Each state varies slightly about license lapsing. However, there is typically a Late FEE plus you may have to pay back past years of licensing - AND - show you've continued CEUs AND if it's been long enough - retake national exams.

When you get your CCCs ASHA sends a letter stating they are unable to send duplicate certificates. I dont' believe you would need to pay a 2nd time - but I would strongly suggest you contact the ASHA Action Center to get the absolutely correct answer.
Members: 800-498-2071
Non-Member: 800-638-8255
Fax: 301-296-8580
TTY (Text Telephone Communication Device): 301-296-5650
depending on where you work, any or all of what you are talking about may be paid for. my job pays for my annual asha dues, my license renewal fees, and i have 1 paid day a year (on top of my regular vacation time) plus an allowance of $400 to use for continuing education costs. (for example, i went to asha in new orleans last year, and the $400 covered the fee for the convention, and i used what was left over to help with airfare/hotel. if i was going to philly this year, it's much closer, and i could have used the leftover money to completely cover the entire trip.) i have colleagues who work for different companies who get even more of an allowance for continuing ed costs. i happen to have a license for another state, just to have it, which i pay for myself.
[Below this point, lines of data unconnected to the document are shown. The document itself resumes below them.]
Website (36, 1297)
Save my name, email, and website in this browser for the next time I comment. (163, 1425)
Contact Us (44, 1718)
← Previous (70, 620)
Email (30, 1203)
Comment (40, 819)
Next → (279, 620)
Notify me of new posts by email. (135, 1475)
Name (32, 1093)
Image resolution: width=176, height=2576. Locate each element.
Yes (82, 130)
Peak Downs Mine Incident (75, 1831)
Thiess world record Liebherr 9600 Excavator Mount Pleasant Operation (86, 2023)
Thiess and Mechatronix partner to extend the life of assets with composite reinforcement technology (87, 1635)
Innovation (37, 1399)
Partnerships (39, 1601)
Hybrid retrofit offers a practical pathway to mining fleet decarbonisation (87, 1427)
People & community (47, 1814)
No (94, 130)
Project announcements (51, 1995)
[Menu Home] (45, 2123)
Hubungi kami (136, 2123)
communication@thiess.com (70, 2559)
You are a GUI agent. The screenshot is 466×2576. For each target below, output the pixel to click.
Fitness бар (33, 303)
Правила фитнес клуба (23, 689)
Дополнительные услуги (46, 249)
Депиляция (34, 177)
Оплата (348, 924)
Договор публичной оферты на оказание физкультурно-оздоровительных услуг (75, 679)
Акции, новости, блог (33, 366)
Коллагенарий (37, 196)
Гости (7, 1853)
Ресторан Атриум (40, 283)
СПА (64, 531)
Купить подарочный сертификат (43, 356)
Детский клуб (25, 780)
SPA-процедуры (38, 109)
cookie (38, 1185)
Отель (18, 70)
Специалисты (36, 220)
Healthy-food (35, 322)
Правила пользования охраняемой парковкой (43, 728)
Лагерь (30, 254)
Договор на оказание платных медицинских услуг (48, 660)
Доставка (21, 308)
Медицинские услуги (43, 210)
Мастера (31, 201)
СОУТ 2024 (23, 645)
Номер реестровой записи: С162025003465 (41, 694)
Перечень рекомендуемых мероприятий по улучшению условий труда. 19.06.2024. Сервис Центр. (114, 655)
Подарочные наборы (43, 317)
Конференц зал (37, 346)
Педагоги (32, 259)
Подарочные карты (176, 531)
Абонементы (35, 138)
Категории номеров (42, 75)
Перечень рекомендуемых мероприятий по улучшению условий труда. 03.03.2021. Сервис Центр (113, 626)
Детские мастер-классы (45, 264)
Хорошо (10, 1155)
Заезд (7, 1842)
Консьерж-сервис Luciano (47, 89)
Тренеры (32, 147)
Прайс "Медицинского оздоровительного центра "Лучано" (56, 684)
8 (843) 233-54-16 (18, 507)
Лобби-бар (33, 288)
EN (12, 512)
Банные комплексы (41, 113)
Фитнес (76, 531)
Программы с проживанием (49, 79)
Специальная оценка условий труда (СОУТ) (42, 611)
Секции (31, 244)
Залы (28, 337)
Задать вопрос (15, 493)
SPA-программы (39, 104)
i would highly recommend not letting your license lapse... it's far easier to just pay the fees every year, and have the opportunity to work PRN in the meantime, rather than having to go through the whole process! i work in the medical setting and there are definitely SLPs in our PRN pool who used to work full time somewhere, but stopped to have children, or to begin a new career in a different (but related) field (e.g. one of our PRN SLPs works for a pharmaceutical company; i think one of the PRN PTs works with a prosthetics/orthotics vendor). the process depends on the state, and i know some states are far stricter than others. i know ny and ca specifically tend to make things pretty complicated. if you have the funds to keep your license up... just don't let it lapse.

a quick note on continuing ed - .1 = 1 hour, so 3.0 = 30 hours. the number of units you get varies per course, but you know that if it will last 4 hours, you should get .4 units.
Your job seems wonderful! What type of hospital do you work at? I'm near Philly too and I would love to work at a hospital once I graduate this May. By the way, what does PRN stand for?